Pachequinho é um dos grandes ídolos do Coritiba, e sua trajetória pelo futebol é cheia de histórias interessantes. Em 1997, ele teve uma breve passagem pelo Athletico, mas o que muitos não sabem é que a história poderia ter tomado outro rumo. Em um episódio recente do podcast Carneiro & Mafuz, o ex-jogador compartilhou lembranças dessa fase da carreira.

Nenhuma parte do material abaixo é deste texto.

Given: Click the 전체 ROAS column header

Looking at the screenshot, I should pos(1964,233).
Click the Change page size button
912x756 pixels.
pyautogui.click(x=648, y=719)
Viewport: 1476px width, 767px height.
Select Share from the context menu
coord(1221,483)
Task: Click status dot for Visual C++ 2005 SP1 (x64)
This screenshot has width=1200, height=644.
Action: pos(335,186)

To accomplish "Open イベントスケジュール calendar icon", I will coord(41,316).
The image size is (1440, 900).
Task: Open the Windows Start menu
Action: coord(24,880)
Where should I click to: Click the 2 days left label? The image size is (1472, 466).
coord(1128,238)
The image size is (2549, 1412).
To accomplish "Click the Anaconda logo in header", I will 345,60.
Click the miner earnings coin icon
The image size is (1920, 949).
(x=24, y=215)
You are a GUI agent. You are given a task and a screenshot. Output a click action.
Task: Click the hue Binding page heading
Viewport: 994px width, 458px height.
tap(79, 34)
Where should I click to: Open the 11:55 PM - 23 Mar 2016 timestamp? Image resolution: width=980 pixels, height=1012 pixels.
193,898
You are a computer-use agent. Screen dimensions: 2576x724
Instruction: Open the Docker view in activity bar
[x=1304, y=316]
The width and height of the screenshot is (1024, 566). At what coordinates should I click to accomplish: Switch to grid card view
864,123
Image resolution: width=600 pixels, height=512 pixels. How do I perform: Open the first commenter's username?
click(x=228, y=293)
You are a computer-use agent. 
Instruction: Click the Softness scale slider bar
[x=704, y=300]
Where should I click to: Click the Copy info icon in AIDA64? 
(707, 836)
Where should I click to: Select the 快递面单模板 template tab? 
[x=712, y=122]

Na época, Pachequinho estava saindo do Bahia e tentou voltar para o Coritiba. Ele procurou a diretoria coxa-branca, mas, para sua surpresa, não encontrou interesse da parte do clube. “Eu fiquei tranquilo em relação à minha ida para o Athletico. Quando recebi a proposta, fui até o Coritiba e disse que tinha essa oportunidade. Preferia voltar para Curitiba, mas precisava de uma resposta”, contou. A diretoria do Coritiba avisou que não tinha planos de trazê-lo de volta, o que deixou Pachequinho livre para seguir seu caminho. Para ele, a decisão foi profissional, especialmente porque o Athletico estava na Série A.
Pela equipe rubro-negra, o atacante fez 20 partidas no Campeonato Brasileiro de 1997 e marcou sete gols. Curiosamente, seu penúltimo jogo pelo Furacão foi contra o próprio Coritiba, onde a equipe venceu por 2 a 0, mas ele não deixou sua marca naquele dia.
### O estilo de jogo de Pachequinho
Conhecido como “Formiga Atômica”, Pachequinho era um jogador completo. Ele se destacava pela habilidade de marcar gols de diferentes maneiras. Lembra até de um clássico contra o Paraná Clube, onde fez um gol olímpico com a perna esquerda e outro de falta com a direita. “Eu fazia gol de cabeça, era ambidestro e tinha velocidade. Joguei tanto pelo lado direito quanto pelo esquerdo”, comentou. Ele foi artilheiro do Campeonato Paranaense em 1994, com seis gols de cabeça, mostrando sua versatilidade em campo.
Entretanto, as lesões marcaram sua trajetória. Em 1992, Pachequinho machucou os ligamentos do joelho e, após se recuperar, teve que retirar o menisco, ficando quase um ano fora dos gramados. Em 1995, ele enfrentou outra lesão nos ligamentos, o que resultou em mais sete meses longe do futebol. Mesmo assim, Pachequinho se tornou o maior artilheiro do Coritiba na década de 1990, acumulando 63 gols, incluindo 12 em clássicos.
Revelado pelo Coritiba, Pachequinho jogou no clube entre 1990 e 1996 e ainda passou por outras equipes, como Bahia, Athletico, Figueirense, Paraná Clube, Remo e Criciúma, antes de encerrar sua carreira aos 30 anos, em 2000.
Essas histórias mostram como a vida de um jogador pode ser cheia de altos e baixos, mas sempre rica em experiências.